Unplayable is the best word to describe this debacle. Regarded, PC reviews can be quite subjective due to the constraints of the reviewer’s rig but I’m running the game on a P4 2.4Ghz with 512MB DDR and a Radeon 9700 All-in-Wonder Pro, well beyond the game’s recommended PIII 900Mhz settings. So why does the game run so choppy? Apparently no one really knows but a number of the people on the official Battlefield Message Boards
are extremely frustrated by it. I haven’t been able to pinpoint exactly what is the source behind the horrendous stuttering but a number of people have indicated that the sound engineering might be behind my troubles. If I remember correctly the culprit behind the staggering frame rates in Battlefield 1942
was the audio coding and I have no doubts that the very same devil has reared its ugly head. Not to worry though, I’m sure that a patch will be out within the coming weeks. Pretty satisfying to realize that you paid $40 for an incomplete game huh?
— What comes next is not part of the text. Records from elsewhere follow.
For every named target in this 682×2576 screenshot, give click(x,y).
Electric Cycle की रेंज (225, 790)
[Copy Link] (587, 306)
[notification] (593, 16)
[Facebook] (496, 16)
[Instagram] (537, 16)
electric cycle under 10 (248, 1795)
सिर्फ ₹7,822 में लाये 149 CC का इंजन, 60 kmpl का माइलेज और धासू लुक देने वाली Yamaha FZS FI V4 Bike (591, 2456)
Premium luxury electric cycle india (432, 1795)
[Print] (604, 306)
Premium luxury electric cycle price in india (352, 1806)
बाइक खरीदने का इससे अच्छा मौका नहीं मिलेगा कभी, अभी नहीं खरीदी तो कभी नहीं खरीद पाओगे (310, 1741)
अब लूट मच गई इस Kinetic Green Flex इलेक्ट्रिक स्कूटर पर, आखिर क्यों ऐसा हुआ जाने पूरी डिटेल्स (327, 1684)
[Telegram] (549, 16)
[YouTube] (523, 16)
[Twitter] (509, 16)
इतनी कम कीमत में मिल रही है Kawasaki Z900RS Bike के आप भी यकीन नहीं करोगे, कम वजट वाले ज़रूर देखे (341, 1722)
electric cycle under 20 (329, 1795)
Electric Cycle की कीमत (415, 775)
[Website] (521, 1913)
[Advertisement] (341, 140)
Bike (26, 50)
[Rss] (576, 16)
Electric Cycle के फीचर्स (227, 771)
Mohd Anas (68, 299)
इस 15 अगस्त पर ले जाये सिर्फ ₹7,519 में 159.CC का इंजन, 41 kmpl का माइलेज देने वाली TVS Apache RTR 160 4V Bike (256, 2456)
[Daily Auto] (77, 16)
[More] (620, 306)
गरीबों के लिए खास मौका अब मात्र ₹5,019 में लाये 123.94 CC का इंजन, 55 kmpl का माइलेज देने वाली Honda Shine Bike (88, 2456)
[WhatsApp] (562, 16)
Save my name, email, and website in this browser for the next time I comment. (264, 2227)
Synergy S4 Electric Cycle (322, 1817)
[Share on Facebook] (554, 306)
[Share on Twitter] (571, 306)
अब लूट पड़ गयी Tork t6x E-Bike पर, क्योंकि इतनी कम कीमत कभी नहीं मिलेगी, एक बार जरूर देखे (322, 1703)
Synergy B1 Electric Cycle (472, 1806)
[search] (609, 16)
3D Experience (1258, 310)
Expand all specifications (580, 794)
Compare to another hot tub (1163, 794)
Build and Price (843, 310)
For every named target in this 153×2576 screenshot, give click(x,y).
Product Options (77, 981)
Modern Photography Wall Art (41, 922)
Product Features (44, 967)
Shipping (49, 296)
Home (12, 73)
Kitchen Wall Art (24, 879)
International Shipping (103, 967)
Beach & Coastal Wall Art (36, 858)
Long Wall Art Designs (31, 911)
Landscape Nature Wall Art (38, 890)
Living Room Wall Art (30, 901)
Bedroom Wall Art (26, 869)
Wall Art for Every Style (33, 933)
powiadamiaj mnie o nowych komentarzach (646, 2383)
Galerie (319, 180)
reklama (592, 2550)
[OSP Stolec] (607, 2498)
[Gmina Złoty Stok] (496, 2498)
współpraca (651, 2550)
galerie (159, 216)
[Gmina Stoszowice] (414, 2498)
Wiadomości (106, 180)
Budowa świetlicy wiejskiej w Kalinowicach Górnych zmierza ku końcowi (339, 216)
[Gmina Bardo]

About two months from now I can see Battlefield Vietnam
as a worthy gaming experience. There are a lot of great ideas here but there are even more obstacles that prevent them from coming into fruition. The foundation is there but DICE and EA really need to work hard to iron out the kinks to bring the game up to snuff. If you’re wise you’ll wait a few weeks for the initial patches to be released so that you can actually play the game as opposed to letting it sit idly by on your shelf. In the meantime, why don’t you pick up a game that actually works? Hey, didn't Epic just release a game on the same day?